→ **EXERCISE AIM**:
In the passage about Leon's burial at Fort Ridgely, how many years did Kurt serve in the Navy?

Himself an author, teacher and military historian, Kurt served nine years in the Navy. Years later, he had an opportunity to speak with a soldier who helped load Leon into the chopper before it was shot down.
“He said they were in a real mountainous area, and the helicopter rolled down a mile and a half after it got hit,” Kurt said. “It took them a couple of days before they could recover the bodies of the men who were on board.”
Kurt and his family went through some tough, sad times after Leon’s death. “I was just going on 8 years old, but I remember a lot of what happened and reading Leon’s letters,” he commented. “I kept all of his stuff from Vietnam, the letters, uniforms, his medals and a scrapbook. We used to watch the TV show, Combat, together because we both had an interest in the military,” he noted.
“Leon volunteered for the service, but before he left for Vietnam, he had a premonition that he wouldn’t be coming home again,” Kurt added.
Because Leon loved Fort Ridgely so much, it was easy to make a decision to bury him there. It was a private cemetery and in the state park he enjoyed according to his mother, Gladys Barickman, also of Albert Lea.
“We were farmers and didn’t take a lot of vacations, but my boys, Ivan, Leon and Kurt, they were so interested in history, and we would take driving trips to historical sites and spent a lot of time at Fort Ridgely. They just loved it,” she commented.
“They’d slide down the big snow hill in winter, and in summer they’d run around playing cowboy games and all kinds of things,” she recalled.
“The soldier who helped put Leon in the helicopter before it crashed contacted the family about 15 years later, and the first thing he wanted to do was to go see where Leon was buried,” said Gladys. “He thought Fort Ridgely was a very peaceful place, and he said, ‘aA least it’s the high ground,’” she stated.
Kurt added that the soldier who escorted Leon’s body from San Francisco back to Minnesota died only a few years ago from the effects of exposure to Agent Orange while serving in Vietnam.
Leon’s dad, Earl, died in 2002 and is buried next to his son. Kurt’s oldest brother Ivan died in 2006 and is also buried there. Gladys, now 88, says she will someday come back to the family plot at Fort Ridgely for her final resting place too.

→ **RECORDED INFORMATION**:
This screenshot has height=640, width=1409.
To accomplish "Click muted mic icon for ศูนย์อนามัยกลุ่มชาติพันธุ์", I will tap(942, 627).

→ **COMPLETED EXERCISE**:
Nine years.